Real-time anomaly detection Stop attacks in progress Streaming pipeline complexity Use existing OTel + Kafka; small custom processor for patterns.
Per-tenant attribution Billing / abuse signals Per-tenant index in trace store Standard for multi-tenant deployments.
Tail sampling Volume bounded Some traces lost (acceptable) Decision policies cover errors + anomalies; routine sample is small.

Failure Modes

Failure Symptom Detection Recovery
Redaction misses sensitive pattern PII in trace store Periodic scan of stored traces Tighten patterns; consider LLM-based classifier for high-stakes audit.

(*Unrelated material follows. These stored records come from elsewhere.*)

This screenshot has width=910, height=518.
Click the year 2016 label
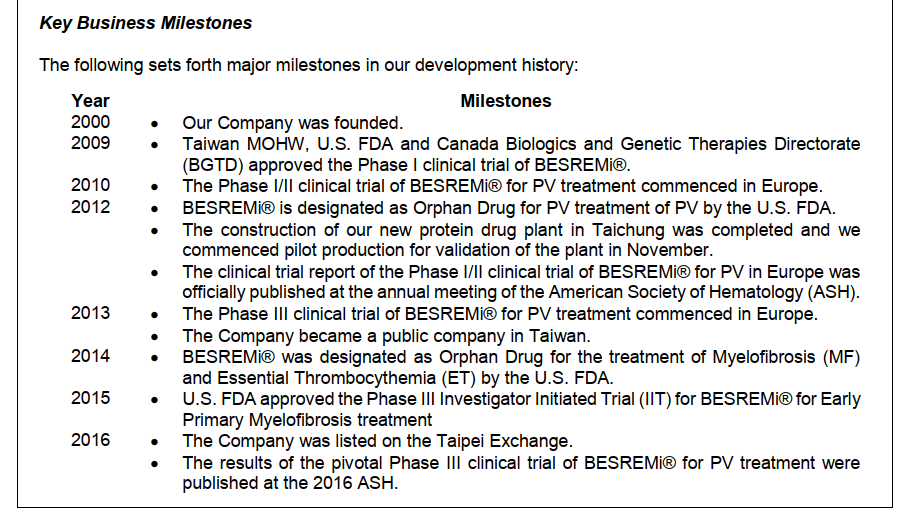coord(90,440)
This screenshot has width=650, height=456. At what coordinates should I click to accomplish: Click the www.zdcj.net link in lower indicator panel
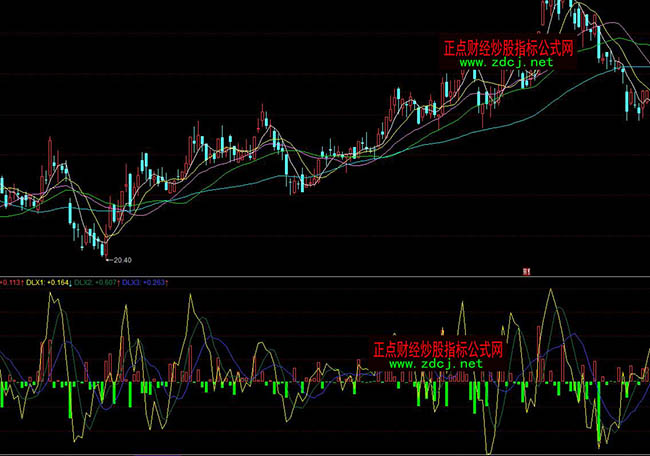pyautogui.click(x=435, y=364)

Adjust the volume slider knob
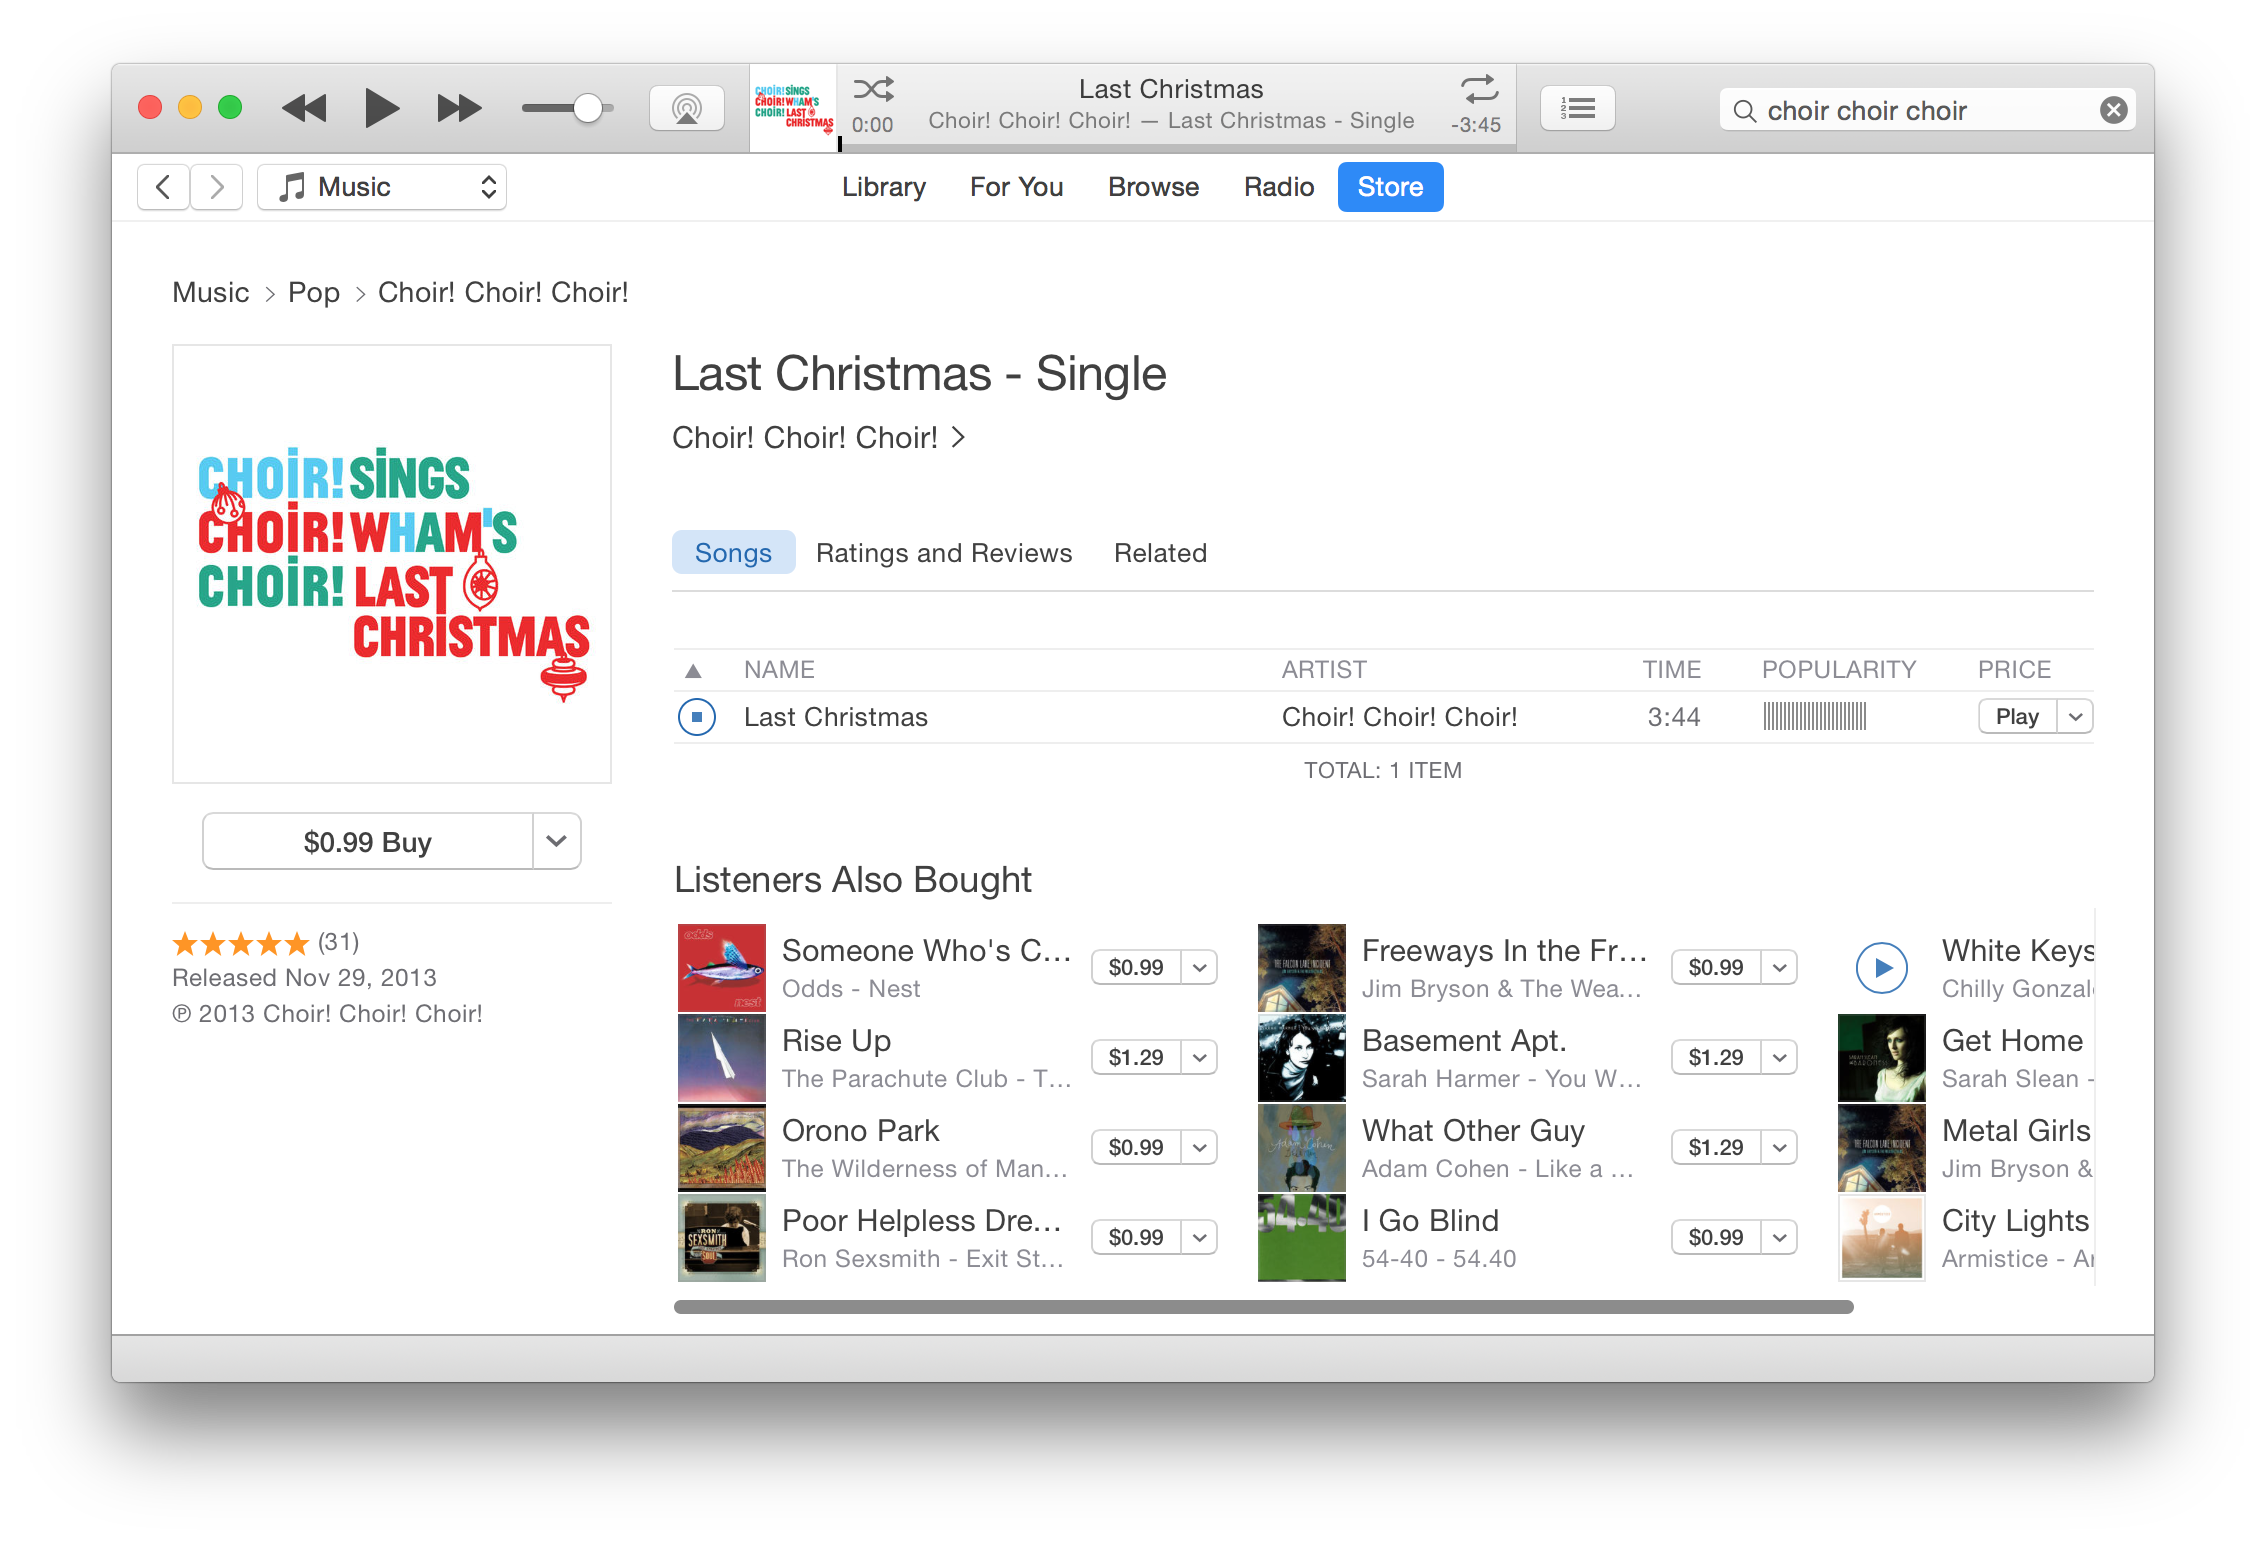point(588,108)
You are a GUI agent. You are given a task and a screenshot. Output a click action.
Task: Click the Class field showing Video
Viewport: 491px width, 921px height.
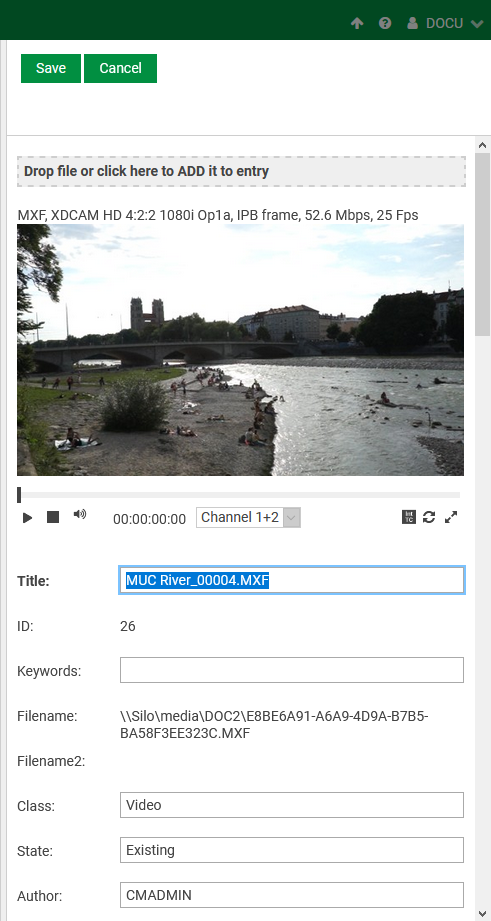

Sampler discards relevant trace Forensic gap during incident Specific trace not in store post-event Tail sampling captures errors / anomalies; routine sampling discards by design. Increase sampling for high-risk tenants.
Trace ingest latency Anomaly detection lags Detection-rule firing time vs. event time Use streaming ingest (Kafka); reduce decision_wait if needed.
Per-tenant tagging missed Cost attribution incomplete Some agent runs missing tenant_id attribute Enforce at SDK init; reject runs without tenant context.
Anomaly false positive Legitimate operations flagged Operator review of detected anomalies Tune patterns; allow operator-triggered “expected” annotations.
Trace export down Brief observability gap Standard health check on exporter Buffer locally for short outages; escalate if extended.
Span attribute size limit Long arguments truncated Backend rejection or silent truncation Hash + size; don’t try to fit full content in span attrs.